= Exercise data =
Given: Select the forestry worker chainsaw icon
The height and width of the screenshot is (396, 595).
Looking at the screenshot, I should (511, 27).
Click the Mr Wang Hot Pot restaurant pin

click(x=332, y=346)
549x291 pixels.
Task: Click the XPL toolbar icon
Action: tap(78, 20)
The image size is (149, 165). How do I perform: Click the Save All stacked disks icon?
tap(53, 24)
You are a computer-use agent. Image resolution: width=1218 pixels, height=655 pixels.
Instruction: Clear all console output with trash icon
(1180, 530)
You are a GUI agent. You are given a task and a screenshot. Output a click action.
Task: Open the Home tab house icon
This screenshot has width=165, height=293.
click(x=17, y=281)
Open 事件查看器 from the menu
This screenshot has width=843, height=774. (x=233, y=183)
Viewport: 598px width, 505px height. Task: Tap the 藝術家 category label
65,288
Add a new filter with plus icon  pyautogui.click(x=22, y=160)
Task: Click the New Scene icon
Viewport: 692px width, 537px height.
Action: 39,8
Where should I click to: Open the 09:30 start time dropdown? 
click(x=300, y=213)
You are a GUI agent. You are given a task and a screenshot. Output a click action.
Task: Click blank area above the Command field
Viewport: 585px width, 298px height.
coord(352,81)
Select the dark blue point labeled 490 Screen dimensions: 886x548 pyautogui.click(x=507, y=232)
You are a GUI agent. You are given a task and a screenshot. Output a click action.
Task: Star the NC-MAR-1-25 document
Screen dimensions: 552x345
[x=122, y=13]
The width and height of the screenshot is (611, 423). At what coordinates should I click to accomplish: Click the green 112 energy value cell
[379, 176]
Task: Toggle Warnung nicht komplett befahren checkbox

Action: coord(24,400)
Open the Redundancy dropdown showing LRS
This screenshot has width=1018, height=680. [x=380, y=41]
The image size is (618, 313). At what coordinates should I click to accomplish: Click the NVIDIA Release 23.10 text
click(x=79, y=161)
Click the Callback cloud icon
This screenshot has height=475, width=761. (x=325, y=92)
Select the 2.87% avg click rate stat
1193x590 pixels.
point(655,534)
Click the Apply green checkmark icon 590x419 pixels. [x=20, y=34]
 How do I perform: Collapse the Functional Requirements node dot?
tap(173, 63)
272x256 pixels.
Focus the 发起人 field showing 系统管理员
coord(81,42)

= Problem statement =
Retype every line of the material exactly as given.

= Exercise output =
Given: Select the forestry worker chainsaw icon
The height and width of the screenshot is (396, 595).
Looking at the screenshot, I should (511, 27).
Click the Mr Wang Hot Pot restaurant pin

click(x=332, y=346)
549x291 pixels.
Task: Click the XPL toolbar icon
Action: tap(78, 20)
The image size is (149, 165). How do I perform: Click the Save All stacked disks icon?
tap(53, 24)
You are a computer-use agent. Image resolution: width=1218 pixels, height=655 pixels.
Instruction: Clear all console output with trash icon
(1180, 530)
You are a GUI agent. You are given a task and a screenshot. Output a click action.
Task: Open the Home tab house icon
This screenshot has width=165, height=293.
click(x=17, y=281)
Open 事件查看器 from the menu
This screenshot has width=843, height=774. (x=233, y=183)
Viewport: 598px width, 505px height. Task: Tap the 藝術家 category label
65,288
Add a new filter with plus icon  pyautogui.click(x=22, y=160)
Task: Click the New Scene icon
Viewport: 692px width, 537px height.
Action: 39,8
Where should I click to: Open the 09:30 start time dropdown? 
click(x=300, y=213)
You are a GUI agent. You are given a task and a screenshot. Output a click action.
Task: Click blank area above the Command field
Viewport: 585px width, 298px height.
coord(352,81)
Select the dark blue point labeled 490 Screen dimensions: 886x548 pyautogui.click(x=507, y=232)
You are a GUI agent. You are given a task and a screenshot. Output a click action.
Task: Star the NC-MAR-1-25 document
Screen dimensions: 552x345
[x=122, y=13]
The width and height of the screenshot is (611, 423). At what coordinates should I click to accomplish: Click the green 112 energy value cell
[379, 176]
Task: Toggle Warnung nicht komplett befahren checkbox

Action: coord(24,400)
Open the Redundancy dropdown showing LRS
This screenshot has width=1018, height=680. [x=380, y=41]
The image size is (618, 313). At what coordinates should I click to accomplish: Click the NVIDIA Release 23.10 text
click(x=79, y=161)
Click the Callback cloud icon
This screenshot has height=475, width=761. (x=325, y=92)
Select the 2.87% avg click rate stat
1193x590 pixels.
point(655,534)
Click the Apply green checkmark icon 590x419 pixels. [x=20, y=34]
 How do I perform: Collapse the Functional Requirements node dot?
tap(173, 63)
272x256 pixels.
Focus the 发起人 field showing 系统管理员
coord(81,42)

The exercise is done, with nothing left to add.